» WHAT THE TASK REQUIRES
Which lines in the records below contain the word "sidebar"? Return each of them.

====== MATERIAL FOR THIS TASK

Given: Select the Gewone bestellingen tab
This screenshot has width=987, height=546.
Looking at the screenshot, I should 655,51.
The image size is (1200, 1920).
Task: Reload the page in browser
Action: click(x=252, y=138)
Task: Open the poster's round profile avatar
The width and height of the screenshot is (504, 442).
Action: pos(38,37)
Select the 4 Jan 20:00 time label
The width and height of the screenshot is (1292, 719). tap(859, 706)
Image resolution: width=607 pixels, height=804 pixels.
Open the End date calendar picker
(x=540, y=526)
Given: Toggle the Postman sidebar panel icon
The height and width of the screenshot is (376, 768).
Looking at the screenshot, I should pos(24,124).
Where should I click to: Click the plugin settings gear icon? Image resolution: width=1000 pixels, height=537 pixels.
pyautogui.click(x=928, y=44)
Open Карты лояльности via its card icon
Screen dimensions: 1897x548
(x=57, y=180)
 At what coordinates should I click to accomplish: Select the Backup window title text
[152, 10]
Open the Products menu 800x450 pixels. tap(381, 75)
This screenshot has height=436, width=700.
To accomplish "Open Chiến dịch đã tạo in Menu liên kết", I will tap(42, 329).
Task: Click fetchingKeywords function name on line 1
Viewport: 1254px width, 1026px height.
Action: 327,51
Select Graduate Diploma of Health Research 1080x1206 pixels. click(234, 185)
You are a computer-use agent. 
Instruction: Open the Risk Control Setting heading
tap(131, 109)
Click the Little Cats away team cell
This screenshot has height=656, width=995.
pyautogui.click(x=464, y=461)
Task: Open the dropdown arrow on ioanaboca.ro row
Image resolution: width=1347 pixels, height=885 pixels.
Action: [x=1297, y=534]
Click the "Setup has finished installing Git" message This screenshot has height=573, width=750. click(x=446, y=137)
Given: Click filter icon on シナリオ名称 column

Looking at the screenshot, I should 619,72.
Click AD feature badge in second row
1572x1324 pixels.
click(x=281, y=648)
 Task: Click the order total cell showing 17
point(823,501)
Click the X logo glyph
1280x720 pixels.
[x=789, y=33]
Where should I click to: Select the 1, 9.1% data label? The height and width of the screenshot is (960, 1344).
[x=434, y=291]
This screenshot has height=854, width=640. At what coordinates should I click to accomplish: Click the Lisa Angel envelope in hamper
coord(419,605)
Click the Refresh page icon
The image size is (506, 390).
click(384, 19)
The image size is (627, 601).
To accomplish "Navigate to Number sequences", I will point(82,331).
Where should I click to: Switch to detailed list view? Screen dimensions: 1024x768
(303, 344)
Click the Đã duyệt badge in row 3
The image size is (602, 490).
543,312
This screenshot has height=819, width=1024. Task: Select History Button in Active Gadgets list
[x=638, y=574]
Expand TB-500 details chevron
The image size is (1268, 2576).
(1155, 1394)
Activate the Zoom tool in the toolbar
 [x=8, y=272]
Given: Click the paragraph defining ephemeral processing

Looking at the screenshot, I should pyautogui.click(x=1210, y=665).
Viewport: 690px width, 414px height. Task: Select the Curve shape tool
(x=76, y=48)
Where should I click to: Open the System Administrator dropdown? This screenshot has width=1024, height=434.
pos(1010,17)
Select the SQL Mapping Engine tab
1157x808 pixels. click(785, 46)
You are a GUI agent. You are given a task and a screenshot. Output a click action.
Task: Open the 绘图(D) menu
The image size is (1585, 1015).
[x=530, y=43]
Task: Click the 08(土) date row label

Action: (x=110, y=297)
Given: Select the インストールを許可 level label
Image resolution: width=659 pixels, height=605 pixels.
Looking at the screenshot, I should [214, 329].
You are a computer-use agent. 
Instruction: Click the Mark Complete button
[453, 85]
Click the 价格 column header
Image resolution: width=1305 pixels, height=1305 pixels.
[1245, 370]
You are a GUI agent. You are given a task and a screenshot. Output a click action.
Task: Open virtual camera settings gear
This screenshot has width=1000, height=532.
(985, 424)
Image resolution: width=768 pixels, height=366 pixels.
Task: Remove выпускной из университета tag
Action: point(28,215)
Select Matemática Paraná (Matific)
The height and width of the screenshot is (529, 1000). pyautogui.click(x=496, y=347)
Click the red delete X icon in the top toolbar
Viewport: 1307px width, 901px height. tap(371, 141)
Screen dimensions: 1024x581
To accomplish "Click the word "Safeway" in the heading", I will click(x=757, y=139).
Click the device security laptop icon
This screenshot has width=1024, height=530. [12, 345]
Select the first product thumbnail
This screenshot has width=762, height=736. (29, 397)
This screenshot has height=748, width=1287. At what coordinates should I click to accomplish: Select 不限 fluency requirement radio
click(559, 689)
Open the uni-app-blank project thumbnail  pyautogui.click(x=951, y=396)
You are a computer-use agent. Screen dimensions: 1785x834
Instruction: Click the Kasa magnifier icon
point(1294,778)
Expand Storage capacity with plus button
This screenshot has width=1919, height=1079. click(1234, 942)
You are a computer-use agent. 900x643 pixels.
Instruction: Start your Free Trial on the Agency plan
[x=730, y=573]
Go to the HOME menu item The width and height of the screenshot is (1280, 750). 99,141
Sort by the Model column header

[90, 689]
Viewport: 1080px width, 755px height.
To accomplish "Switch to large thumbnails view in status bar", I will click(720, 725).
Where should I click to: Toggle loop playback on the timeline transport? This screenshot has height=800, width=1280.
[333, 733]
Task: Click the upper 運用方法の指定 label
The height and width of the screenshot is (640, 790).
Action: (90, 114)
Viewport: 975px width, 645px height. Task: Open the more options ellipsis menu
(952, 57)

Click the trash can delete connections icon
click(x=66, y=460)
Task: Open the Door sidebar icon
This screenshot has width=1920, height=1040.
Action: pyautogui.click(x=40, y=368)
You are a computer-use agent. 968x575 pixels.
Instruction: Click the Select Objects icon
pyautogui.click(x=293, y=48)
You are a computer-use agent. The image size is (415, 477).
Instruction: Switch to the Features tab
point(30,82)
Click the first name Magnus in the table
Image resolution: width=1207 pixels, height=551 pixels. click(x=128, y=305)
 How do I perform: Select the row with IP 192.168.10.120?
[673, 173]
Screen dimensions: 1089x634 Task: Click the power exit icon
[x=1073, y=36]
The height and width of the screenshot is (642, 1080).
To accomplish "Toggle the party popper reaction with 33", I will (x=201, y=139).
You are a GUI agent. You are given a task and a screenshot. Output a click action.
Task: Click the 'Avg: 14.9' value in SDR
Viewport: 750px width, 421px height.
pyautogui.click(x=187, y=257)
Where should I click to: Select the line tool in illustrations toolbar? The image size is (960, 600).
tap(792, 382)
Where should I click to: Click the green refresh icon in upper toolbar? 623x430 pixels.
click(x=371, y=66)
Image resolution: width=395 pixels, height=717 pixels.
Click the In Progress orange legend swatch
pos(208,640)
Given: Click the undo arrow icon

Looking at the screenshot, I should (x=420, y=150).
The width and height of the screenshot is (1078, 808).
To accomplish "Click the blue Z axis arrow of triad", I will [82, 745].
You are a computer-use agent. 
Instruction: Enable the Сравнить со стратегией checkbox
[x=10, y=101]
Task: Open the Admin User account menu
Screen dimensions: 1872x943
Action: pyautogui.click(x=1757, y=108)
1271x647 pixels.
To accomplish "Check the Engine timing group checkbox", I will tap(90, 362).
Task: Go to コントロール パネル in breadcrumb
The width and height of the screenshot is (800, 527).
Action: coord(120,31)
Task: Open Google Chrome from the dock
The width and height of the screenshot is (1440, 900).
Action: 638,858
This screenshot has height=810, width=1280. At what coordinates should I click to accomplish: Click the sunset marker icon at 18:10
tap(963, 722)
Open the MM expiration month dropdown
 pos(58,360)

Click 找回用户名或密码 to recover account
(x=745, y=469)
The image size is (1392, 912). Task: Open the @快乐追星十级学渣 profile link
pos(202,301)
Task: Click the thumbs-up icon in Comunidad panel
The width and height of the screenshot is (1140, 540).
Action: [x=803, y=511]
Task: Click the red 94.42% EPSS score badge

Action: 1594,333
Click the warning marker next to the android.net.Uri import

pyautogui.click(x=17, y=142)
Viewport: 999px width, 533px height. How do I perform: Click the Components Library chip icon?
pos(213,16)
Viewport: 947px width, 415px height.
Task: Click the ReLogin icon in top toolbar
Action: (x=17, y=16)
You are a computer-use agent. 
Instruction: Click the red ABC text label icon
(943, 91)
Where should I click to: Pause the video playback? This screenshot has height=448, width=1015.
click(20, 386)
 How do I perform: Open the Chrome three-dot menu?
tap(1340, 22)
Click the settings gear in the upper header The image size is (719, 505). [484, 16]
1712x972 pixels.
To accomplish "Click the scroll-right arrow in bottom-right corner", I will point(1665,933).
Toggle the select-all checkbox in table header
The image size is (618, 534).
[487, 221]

============

» RESPONSE AREA
Given: Toggle the Postman sidebar panel icon
Task: Open the Door sidebar icon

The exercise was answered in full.